Wbrew porozumieniu o wycofaniu wojsk rosyjskie czołgi nadal kontrolują 20-kilometrowy odcinek drogi prowadzącej z Gori do Tbilisi, a także samo Gori. Takie informacje przekazują powracający stamtąd wolontariusze z organizacji humanitarnych.

Rosyjskie władze wojskowe nie zezwoliły im na pozostanie na noc w mieście, gdzie nadal obowiązuje godzina policyjna i dokąd w poniedziałek nie wpuszczano dziennikarzy. O zmierzchu, gdy pojazdy, które zawiozły do Gori pomoc humanitarną, wracały do stolicy Gruzji, zatrzymywane były aż czterokrotnie przez rosyjskie posterunki wojskowe. Ostatni z nich znajdował się zaledwie 58 kilometrów od Tbilisi.

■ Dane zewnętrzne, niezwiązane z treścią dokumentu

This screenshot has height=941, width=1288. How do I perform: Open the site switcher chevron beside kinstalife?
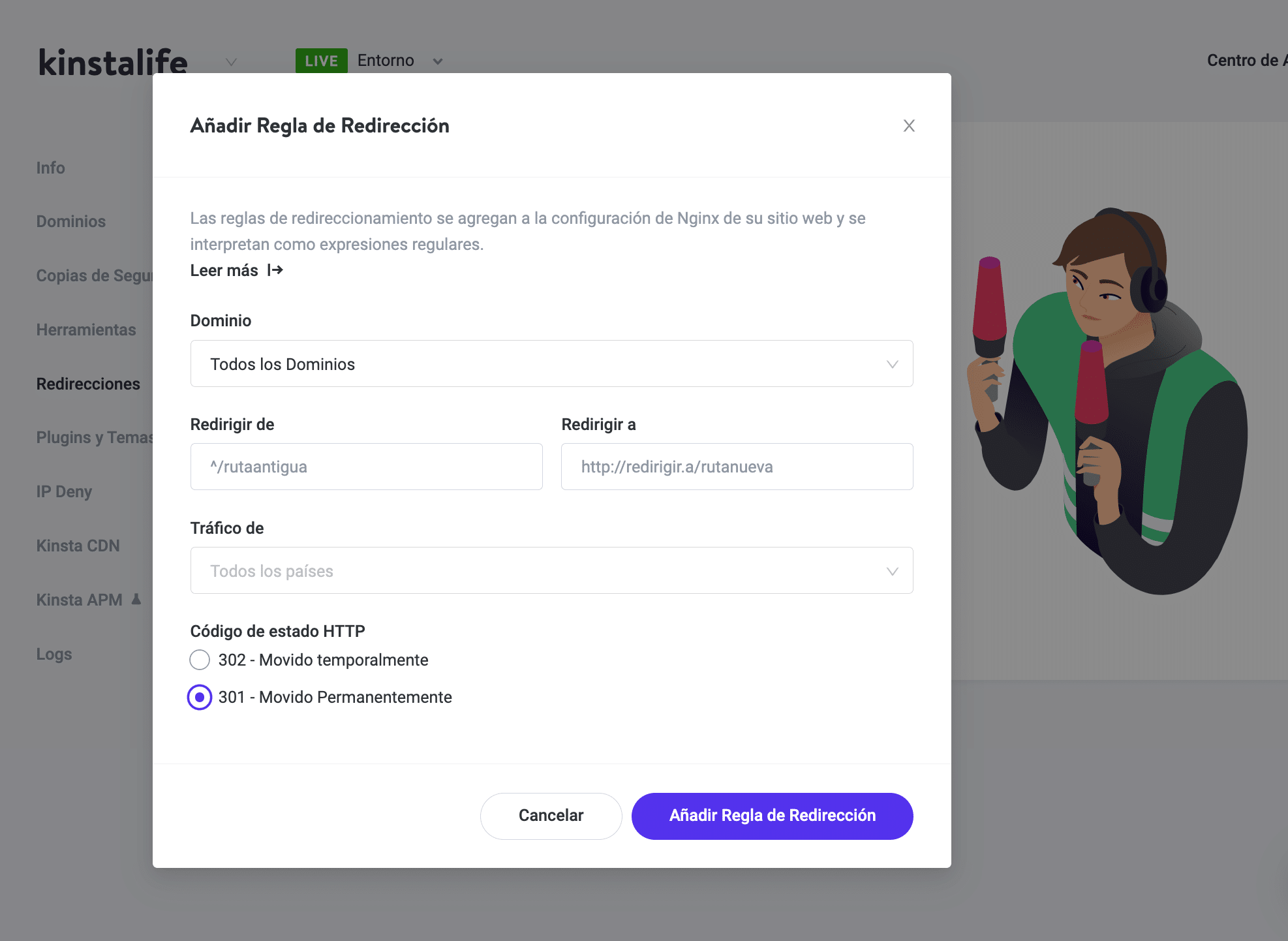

Przykładów samowoli Rosjan jest dużo więcej. W miejscowości Igoeti rosyjskie czołgi staranowały posterunek gruzińskiej policji i rozjechały stojące tam radiowozy. Rosjan zdenerwowało pytanie, co robią tak daleko na gruzińskim terytorium. Igoeti leży kilkadziesiąt kilometrów od Tbilisi, przy drodze do Gori.